Task input START
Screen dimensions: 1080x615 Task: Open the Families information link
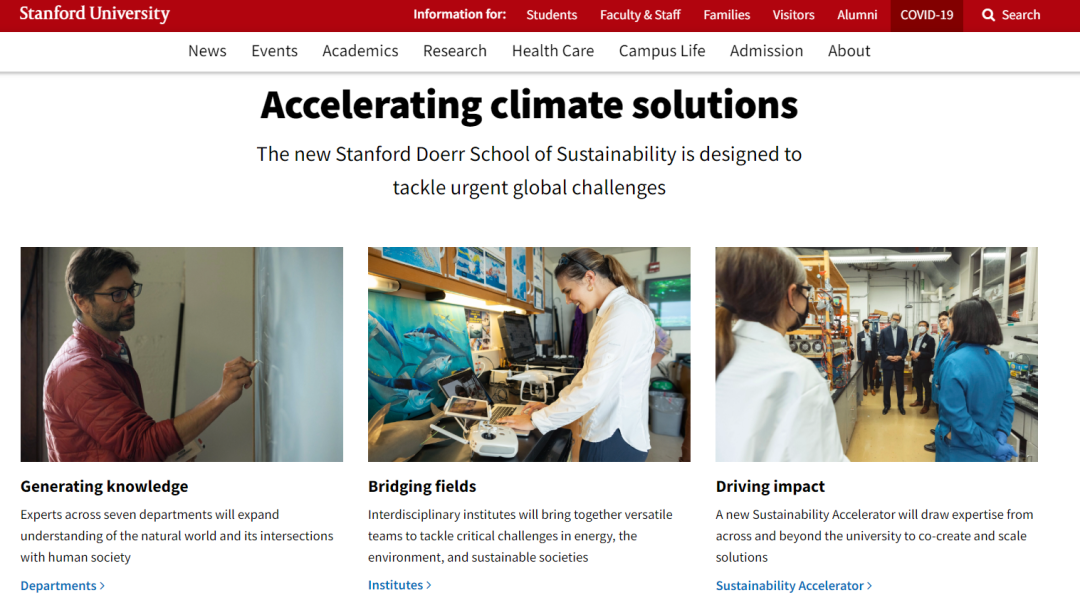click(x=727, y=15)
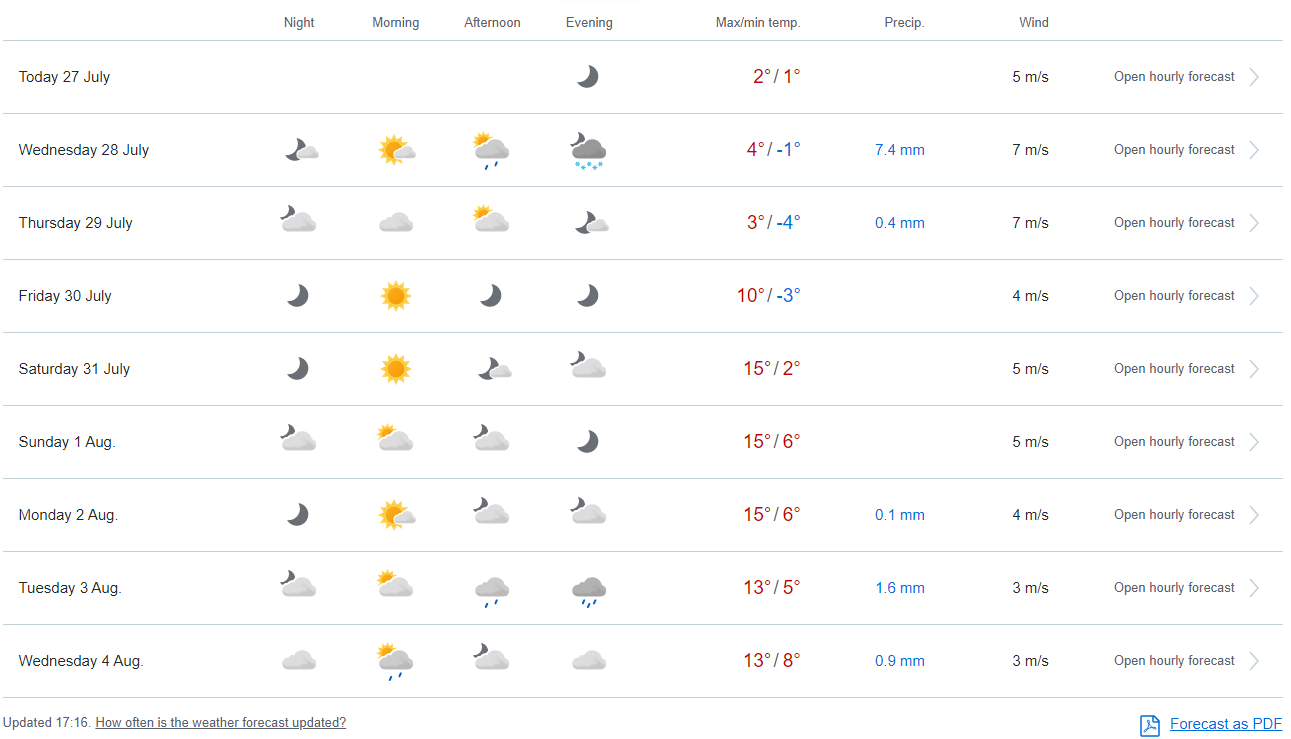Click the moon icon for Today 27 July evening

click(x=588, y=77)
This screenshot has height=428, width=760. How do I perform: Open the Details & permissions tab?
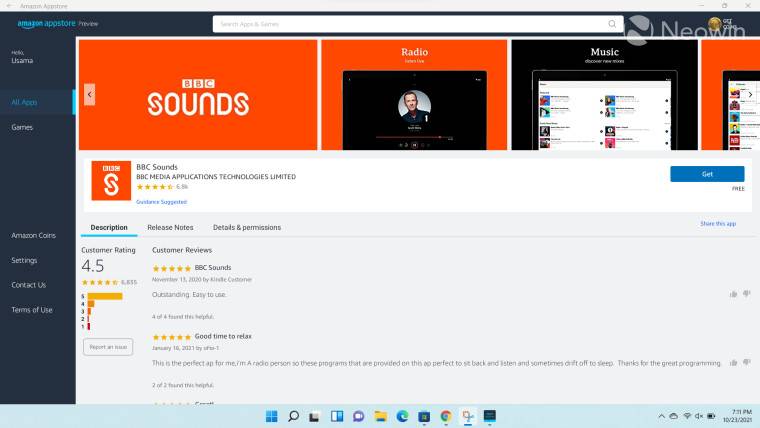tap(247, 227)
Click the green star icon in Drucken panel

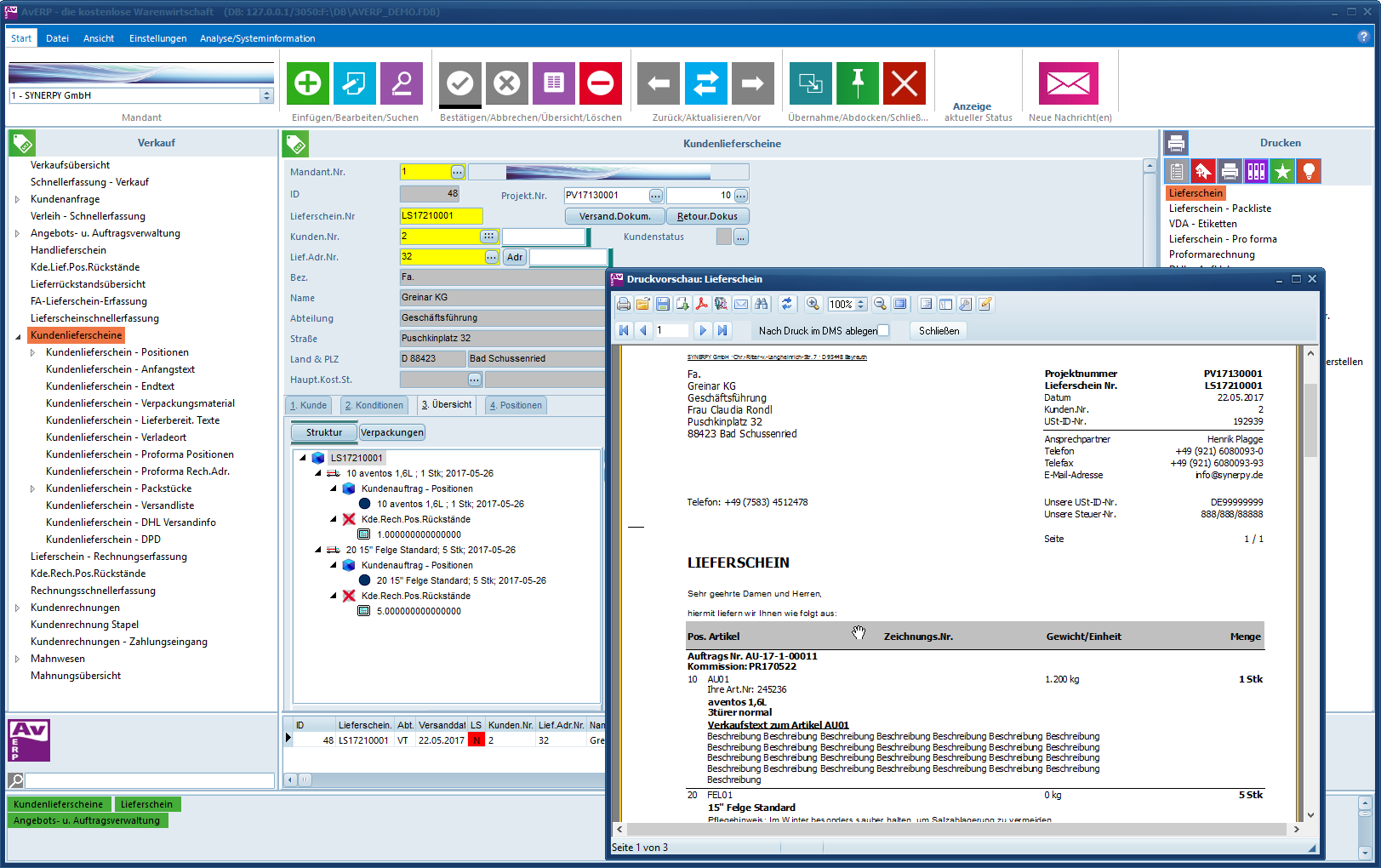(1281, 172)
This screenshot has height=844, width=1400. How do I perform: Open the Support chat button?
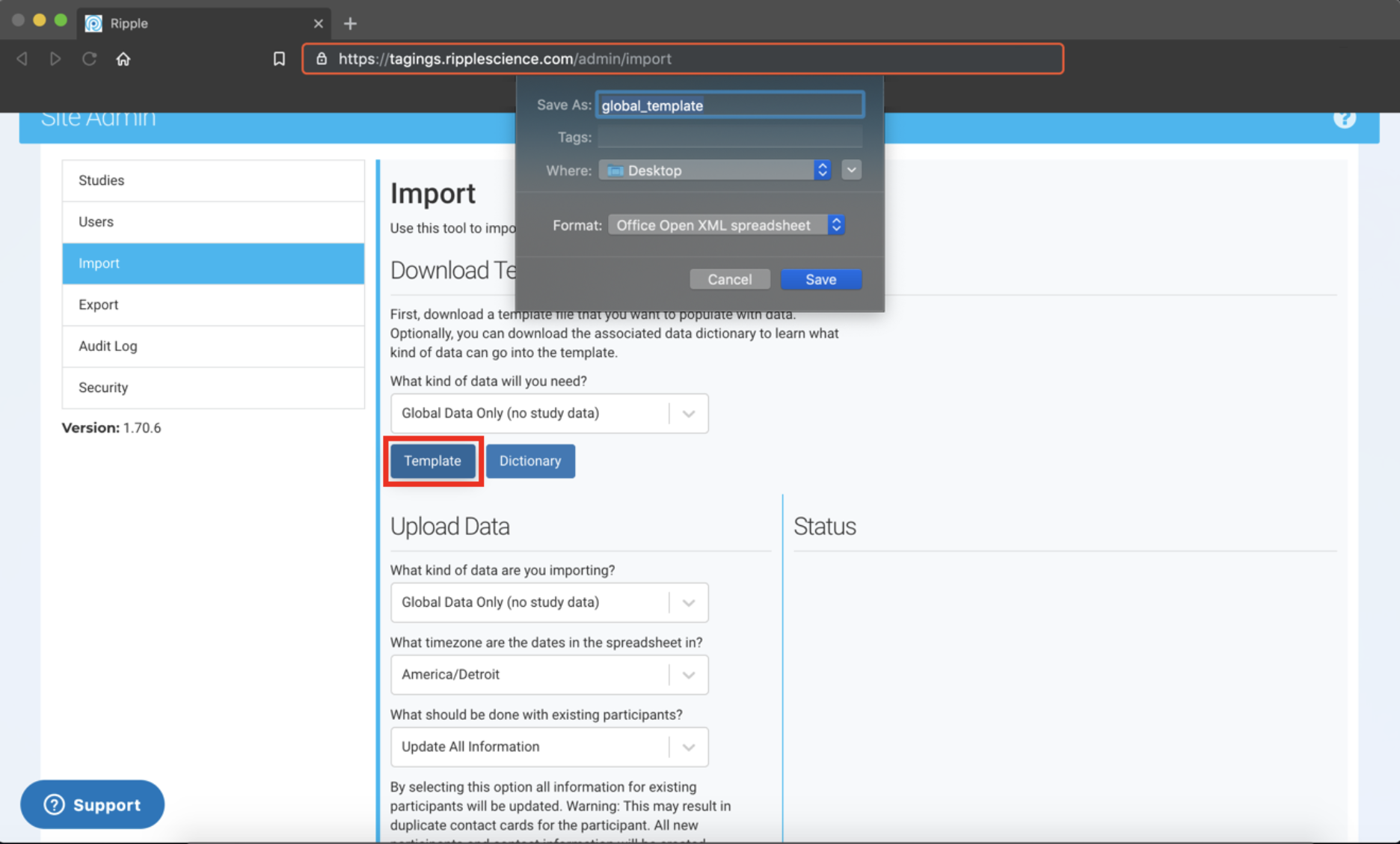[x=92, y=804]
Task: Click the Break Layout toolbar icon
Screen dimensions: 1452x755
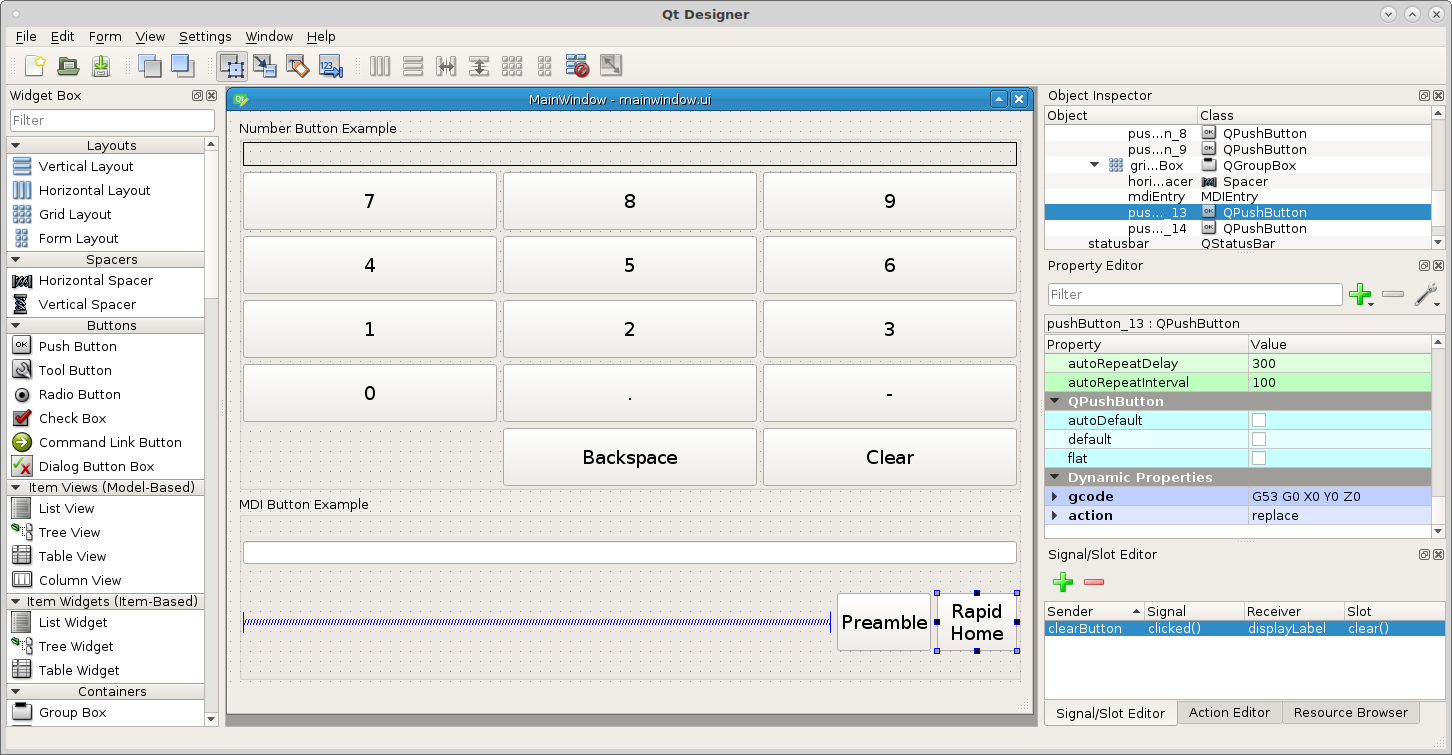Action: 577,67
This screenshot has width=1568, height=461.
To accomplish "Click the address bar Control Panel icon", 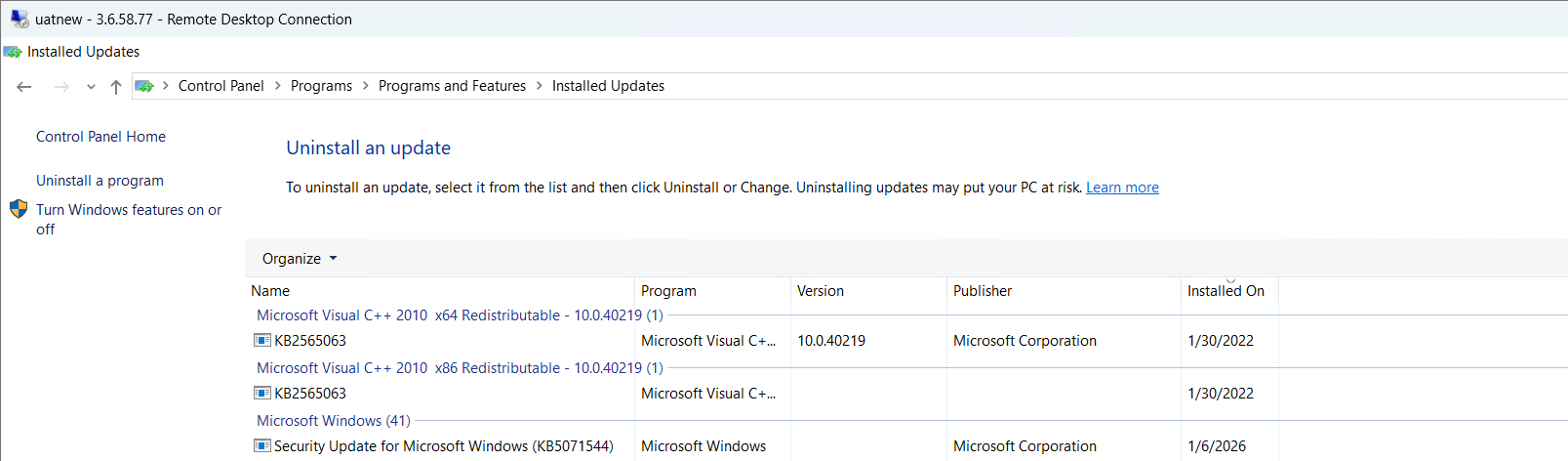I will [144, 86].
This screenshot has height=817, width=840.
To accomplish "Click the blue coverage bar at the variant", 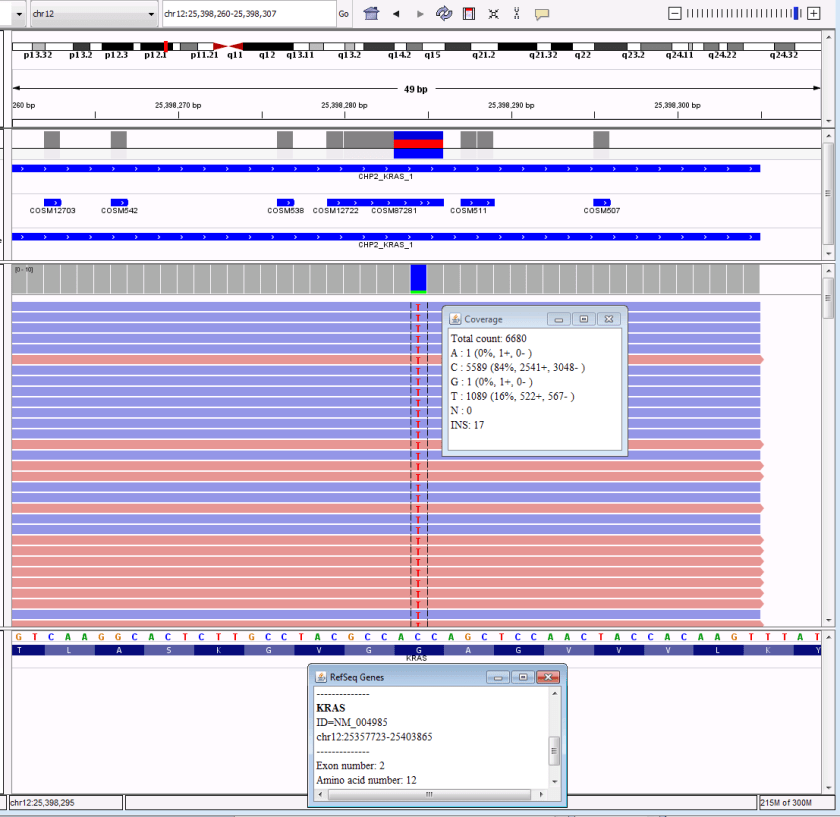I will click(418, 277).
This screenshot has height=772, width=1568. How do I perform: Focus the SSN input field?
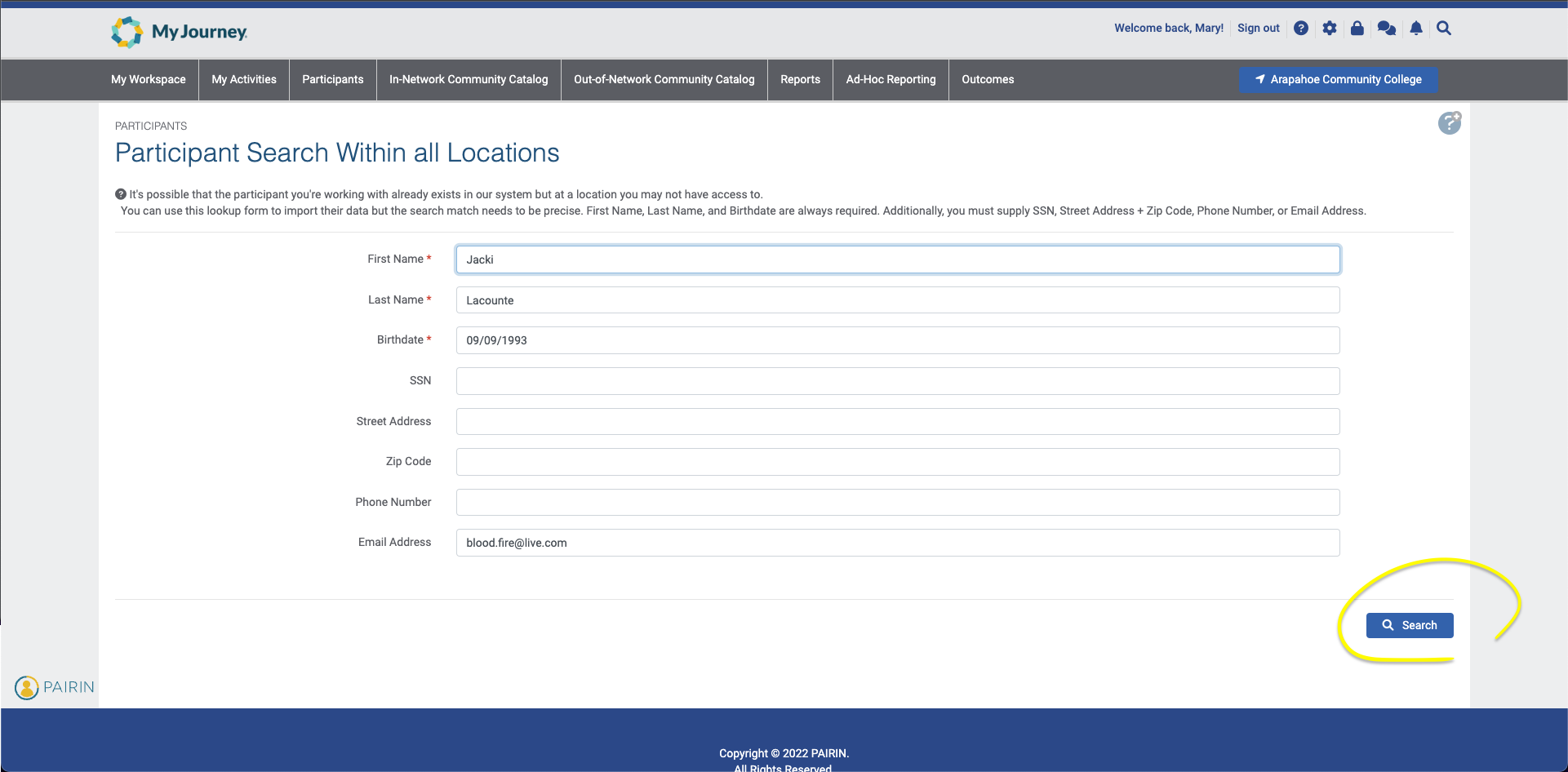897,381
Task input END
For this task, return exactly the stretch of the listing above from the line with "This screenshot has height=844, width=1400." through the line with "This screenshot has width=1568, height=461.", inclusive and without pictures.

**Exercise answer**
This screenshot has height=844, width=1400. How do I perform: Open the Support chat button?
[x=92, y=804]
Task: Click the Break Layout toolbar icon
Screen dimensions: 1452x755
Action: 577,67
This screenshot has width=1568, height=461.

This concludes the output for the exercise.